Petaling Jaya, Malaysia, July 22, 2014 --(PR.com
)-- In today’s working society, employees are more prone to fall sick in the workplace because of the long working hours in an enclosed environment where colleagues interact within close proximity. This is what made the risk of cross contamination in offices higher compared to home or any other places.
Salmonellosis and influenza are some of the most common illnesses that spread in a workplace via cross contamination. A report by the Partnership for Food Safety Education states that, foodborne diseases including Salmonellosis caused a setback of USD2.65 billion annually in medical claims, sick leaves and even premature death, whereas E. coli bacterial infections cost employers a hefty sum of USD478 million annually.
Influenza fever on the other hand, is one of the top contributions in employee absenteeism. It is spread when a sick person coughs or sneezes and disperses infected droplets into the air or other surfaces such as desks and door handles. The influenza virus may persist for hours in dried mucus and can be easily disseminated via direct contact. Employees working in air conditioned office with poor ventilation also have increased chance of catching viruses and germs.
Besides leading to increased illnesses, cross contamination also reduces employees’ efficiency and morale, consequently resulting in substantial losses of productivity and disruption costs.
How would identifying risk areas benefit the business?
By understanding and recognising germ hotspots in the workplace, it enables employers to create a healthier working environment by taking appropriate actions to improve the hygiene standards. Furthermore, minimising the risk of cross contamination will increase employees’ productivity and performance. An independent research carried out by Added Value Limited found that, 57% employees are more motivated to work and will have higher morale when the workplace is hygienic and equipped with proper hygiene solutions. In return, it prolongs their employment duration in the company because it shows that the employers are concerned about their wellbeing.
Other than that, hygienic workplace can help in maintaining the company’s image while reducing work lost hours, absenteeism rate and medical costs. Based on a research done by Initial Hygiene Australia, unhygienic workplaces are costing employers USD5 billion a year in lost earnings, with employees taking an average of 1.6 days off because of sub-standard hygiene. Besides that, office staffs also spend an average of 2.2 days a year avoiding unhygienic spots, for example, queuing up for the cleaner toilet cubicle, resulting in an additional loss of USD5.6 billion a year.
What is Structured Hygiene Survey (SHS)?
SHS is a comprehensive and structured assessment process, which helps to identify whether the current hygiene provisions are functioning properly and if it is adequate to deliver maximum hygiene support to the organisation. Its concept is similar to a Quality Assurance process that ensures that all services and product requirements are achieved in a business. Besides that, SHS is also carried out to analyse germ hotspots in a business premises by doing luminescence swab tests at various risk spots to determine the microbe count level. The microbe count is based on Adenosine Triphosphate (ATP) readings which are quantified with Relative Light Units (RLU).
Here are some key areas in the office premises with high RLU.
1) Reception Area (1323 - 3788 RLU)
The reception is one of the most visited areas in the office where most staffs and visitors will walk through at some point during the working hours. Door handles that are not regularly sanitised could become a potential breeding ground for germs and harmful bacteria.
2) Cubicles/ Desks (1996 RLU)
Studies shown that office desks have 400 times more bacteria compared to a typical toilet seat. Telephone was cited as the most contaminated object on the desk with 25,127 microbe count per square inch.

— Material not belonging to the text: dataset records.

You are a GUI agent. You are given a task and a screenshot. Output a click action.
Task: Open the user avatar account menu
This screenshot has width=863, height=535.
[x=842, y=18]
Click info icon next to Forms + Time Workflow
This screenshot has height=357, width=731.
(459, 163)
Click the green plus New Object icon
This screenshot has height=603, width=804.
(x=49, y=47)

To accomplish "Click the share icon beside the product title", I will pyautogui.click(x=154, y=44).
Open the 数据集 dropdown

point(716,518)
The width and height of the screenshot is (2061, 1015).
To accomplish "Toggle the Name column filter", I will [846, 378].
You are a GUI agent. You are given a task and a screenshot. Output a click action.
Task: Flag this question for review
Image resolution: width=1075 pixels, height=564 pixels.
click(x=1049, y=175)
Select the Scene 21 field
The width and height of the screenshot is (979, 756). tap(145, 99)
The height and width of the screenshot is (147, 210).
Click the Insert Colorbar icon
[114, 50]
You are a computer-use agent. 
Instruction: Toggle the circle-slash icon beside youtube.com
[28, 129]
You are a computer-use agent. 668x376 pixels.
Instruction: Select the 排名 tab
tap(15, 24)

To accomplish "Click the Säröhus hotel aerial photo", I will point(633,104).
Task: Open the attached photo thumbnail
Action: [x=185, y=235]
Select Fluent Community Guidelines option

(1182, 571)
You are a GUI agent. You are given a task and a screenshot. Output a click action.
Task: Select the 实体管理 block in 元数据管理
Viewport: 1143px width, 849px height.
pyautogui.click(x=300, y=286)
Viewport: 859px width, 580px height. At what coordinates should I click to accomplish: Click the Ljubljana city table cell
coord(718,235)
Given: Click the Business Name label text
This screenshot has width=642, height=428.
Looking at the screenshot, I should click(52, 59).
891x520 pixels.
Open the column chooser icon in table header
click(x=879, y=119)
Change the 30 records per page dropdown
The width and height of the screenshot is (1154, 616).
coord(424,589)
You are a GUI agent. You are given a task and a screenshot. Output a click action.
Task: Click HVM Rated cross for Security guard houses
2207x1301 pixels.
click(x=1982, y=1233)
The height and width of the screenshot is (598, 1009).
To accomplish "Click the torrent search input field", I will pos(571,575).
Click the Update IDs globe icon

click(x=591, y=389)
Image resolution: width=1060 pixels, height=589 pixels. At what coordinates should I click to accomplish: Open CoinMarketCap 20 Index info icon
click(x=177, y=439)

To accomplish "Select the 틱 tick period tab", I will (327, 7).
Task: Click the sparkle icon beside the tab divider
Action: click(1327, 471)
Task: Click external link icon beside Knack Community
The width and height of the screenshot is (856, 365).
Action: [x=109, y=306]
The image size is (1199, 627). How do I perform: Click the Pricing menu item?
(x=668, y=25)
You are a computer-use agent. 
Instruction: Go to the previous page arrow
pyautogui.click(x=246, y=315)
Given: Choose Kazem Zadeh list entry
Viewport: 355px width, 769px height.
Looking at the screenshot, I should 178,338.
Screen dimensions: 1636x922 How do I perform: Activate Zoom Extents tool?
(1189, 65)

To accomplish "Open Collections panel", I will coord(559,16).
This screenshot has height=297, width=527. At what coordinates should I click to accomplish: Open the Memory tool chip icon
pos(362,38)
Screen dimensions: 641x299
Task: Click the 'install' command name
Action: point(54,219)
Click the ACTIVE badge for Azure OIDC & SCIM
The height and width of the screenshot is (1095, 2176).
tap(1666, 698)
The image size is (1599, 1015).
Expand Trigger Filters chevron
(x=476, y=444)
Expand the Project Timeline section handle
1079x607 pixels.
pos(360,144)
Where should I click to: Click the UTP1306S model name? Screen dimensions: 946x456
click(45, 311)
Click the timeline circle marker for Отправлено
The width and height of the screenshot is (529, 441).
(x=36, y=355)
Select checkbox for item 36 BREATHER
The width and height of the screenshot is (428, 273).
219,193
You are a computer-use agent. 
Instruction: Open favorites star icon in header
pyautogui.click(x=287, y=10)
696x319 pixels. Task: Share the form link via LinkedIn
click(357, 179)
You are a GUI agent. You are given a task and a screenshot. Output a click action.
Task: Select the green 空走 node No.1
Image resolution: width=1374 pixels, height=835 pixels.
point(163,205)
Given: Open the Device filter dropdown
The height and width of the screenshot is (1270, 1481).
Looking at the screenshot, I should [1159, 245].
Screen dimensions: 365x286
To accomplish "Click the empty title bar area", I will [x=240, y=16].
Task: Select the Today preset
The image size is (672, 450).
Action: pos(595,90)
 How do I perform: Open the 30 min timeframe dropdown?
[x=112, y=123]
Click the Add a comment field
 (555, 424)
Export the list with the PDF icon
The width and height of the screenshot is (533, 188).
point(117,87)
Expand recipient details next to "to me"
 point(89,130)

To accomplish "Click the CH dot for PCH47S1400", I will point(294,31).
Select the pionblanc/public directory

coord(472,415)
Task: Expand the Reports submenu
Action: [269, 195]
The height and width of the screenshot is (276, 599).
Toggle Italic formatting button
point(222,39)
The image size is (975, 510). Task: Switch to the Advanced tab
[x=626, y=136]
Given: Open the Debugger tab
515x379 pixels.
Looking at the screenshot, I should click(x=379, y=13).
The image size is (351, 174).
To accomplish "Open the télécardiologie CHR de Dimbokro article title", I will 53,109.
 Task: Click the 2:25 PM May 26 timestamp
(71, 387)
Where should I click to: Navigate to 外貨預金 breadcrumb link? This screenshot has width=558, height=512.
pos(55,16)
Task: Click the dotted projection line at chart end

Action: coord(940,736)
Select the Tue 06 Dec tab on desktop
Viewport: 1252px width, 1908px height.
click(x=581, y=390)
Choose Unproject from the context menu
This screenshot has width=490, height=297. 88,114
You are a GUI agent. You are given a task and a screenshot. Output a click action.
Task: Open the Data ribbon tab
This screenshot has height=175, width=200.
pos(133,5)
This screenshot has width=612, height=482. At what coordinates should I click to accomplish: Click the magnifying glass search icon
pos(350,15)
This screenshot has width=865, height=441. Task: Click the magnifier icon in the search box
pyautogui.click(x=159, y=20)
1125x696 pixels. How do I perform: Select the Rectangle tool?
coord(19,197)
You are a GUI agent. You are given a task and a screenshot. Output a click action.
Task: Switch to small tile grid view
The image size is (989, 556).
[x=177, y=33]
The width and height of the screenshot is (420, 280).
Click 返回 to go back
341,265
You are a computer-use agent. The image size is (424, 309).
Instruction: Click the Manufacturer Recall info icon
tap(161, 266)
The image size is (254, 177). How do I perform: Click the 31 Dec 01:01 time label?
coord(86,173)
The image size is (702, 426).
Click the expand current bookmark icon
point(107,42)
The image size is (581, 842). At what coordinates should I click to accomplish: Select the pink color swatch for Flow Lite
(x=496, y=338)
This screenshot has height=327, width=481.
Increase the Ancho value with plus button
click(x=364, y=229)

3) Washrooms (510 – 778 RLU)
Top germ spots in the washroom are the sink, door handles and sanitary bins, which may harbour antibiotic resistant germs like Staphylococcus Aureus that could cause respiratory tract infections.
Ways to Increase Hygiene Standards in the Office
Employers can reduce the risk of cross contamination by placing sufficient hygiene facilities such as hand sanitisers at strategic locations made accessible to all employees. However, according to a global hygiene survey, 1 out of 4 office staff admitted of not washing their hands after using the toilet, which is why, it is very important that all employees are provided with personal hygiene awareness training to educate and instil good hygiene habits among them as the spread of bacteria can be reduced by up to 80% by simply washing and drying hands after using the washroom.
“Having a hygienic working environment is extremely important to all businesses because it is one of the most vital factors in providing employees with a healthy workplace. Besides increasing employees’ motivation, it also helps in decreasing the transmission of illnesses and diseases in the office. Sustaining a well-kept setting will ultimately reflects positively on the company’s reputation,” said Carol Lam, the Managing Director of Rentokil Initial Malaysia.